* **Exercise data**:
***

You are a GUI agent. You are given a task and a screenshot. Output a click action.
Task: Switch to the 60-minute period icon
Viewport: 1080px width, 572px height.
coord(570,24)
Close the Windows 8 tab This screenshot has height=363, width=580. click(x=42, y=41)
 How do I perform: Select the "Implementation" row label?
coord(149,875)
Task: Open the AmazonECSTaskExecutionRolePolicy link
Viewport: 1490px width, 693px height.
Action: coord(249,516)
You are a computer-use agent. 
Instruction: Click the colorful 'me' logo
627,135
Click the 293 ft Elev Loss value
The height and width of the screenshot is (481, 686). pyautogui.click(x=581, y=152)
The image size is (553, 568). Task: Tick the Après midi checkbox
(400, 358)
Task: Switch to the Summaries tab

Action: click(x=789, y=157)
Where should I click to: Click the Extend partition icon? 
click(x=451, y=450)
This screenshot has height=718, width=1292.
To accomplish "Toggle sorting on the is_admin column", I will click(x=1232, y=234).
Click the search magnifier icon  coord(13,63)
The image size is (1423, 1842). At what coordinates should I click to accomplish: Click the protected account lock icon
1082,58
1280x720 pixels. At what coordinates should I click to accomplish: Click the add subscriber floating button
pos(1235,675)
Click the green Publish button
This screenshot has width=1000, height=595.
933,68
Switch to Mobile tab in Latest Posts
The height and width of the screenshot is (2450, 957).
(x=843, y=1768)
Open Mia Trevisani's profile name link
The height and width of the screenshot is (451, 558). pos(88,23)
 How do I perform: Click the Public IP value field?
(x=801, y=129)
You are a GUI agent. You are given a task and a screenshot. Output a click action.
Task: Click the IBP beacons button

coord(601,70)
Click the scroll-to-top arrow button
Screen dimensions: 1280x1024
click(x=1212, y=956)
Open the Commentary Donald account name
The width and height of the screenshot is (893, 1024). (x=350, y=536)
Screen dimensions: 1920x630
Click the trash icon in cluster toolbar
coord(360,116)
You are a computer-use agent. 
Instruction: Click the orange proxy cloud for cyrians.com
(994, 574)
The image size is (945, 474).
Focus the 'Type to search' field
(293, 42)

***

* **Task directions**: In the material above, find the line with "Click the trash icon in cluster toolbar"; then copy it and every line after it, exactly, through the end.

* **Answer space**:
Click the trash icon in cluster toolbar
coord(360,116)
You are a computer-use agent. 
Instruction: Click the orange proxy cloud for cyrians.com
(994, 574)
The image size is (945, 474).
Focus the 'Type to search' field
(293, 42)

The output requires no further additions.